Retroviral interleukin 1α gene transfer in bone marrow stromal cells in a primate model: induction of myelopoiesis stimulation

2002 
Summary. Effects of interleukin 1-α (IL-1α), a proinflammatory cytokine with pleiotropic activity, in the myelopoietic setting, is mainly linked to its ability to increase haematopoietic growth factor production by bone marrow stromal cells. In order to minimize systemic effects of IL-1α therapy, we proposed a model of retroviral IL-1α gene transfer within bone marrow stromal cells in the macaque cynomolgus.

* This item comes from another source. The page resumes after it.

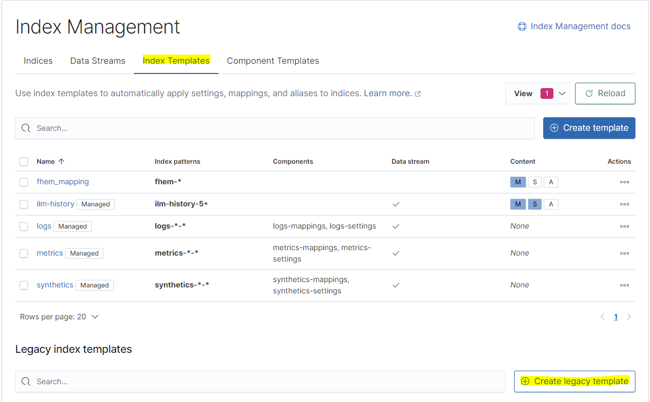Open actions menu for fhem_mapping row
Viewport: 650px width, 402px height.
pos(624,182)
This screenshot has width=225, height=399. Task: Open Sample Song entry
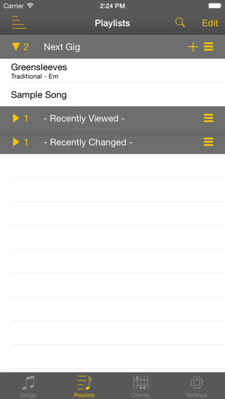[113, 95]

Invitro, 10–15% of bone marrow stromal cells was effectively transduced by retroviral vector (murine Moloney leukaemia virus-derived) expressing IL-1α/LacZ, or LacZ alone as control marker, as assessed by βGal staining. IL-1α gene expression was upregulated [semiquantitative reverse transcription polymerase chain reaction (RT-PCR)] within the transduced cells and the cell supernatant showed an increased production of granulocyte colony-stimulating factor (G-CSF) and granulocyte–macrophage (GM)-CSF (enzyme-linked immunosorbent assay) and an increased clonogenic activity (colony-forming cell assay). Ex vivo autologous expanded IL-1α/LacZ transduced bone marrow stromal cells were reinfused in two macaques (and two control animals for LacZ alone as controls), without clinical systemic toxicity; LacZ expression by RT-PCR was detected in one animal of each group between d 4 and 9. A slight increase of the peripheral blood leucocyte counts (both polymorphonuclear cells and monocytes) of the two animals transduced with IL-1α/LacZ was observed within 10 d, indicating stimulation of myelopoiesis.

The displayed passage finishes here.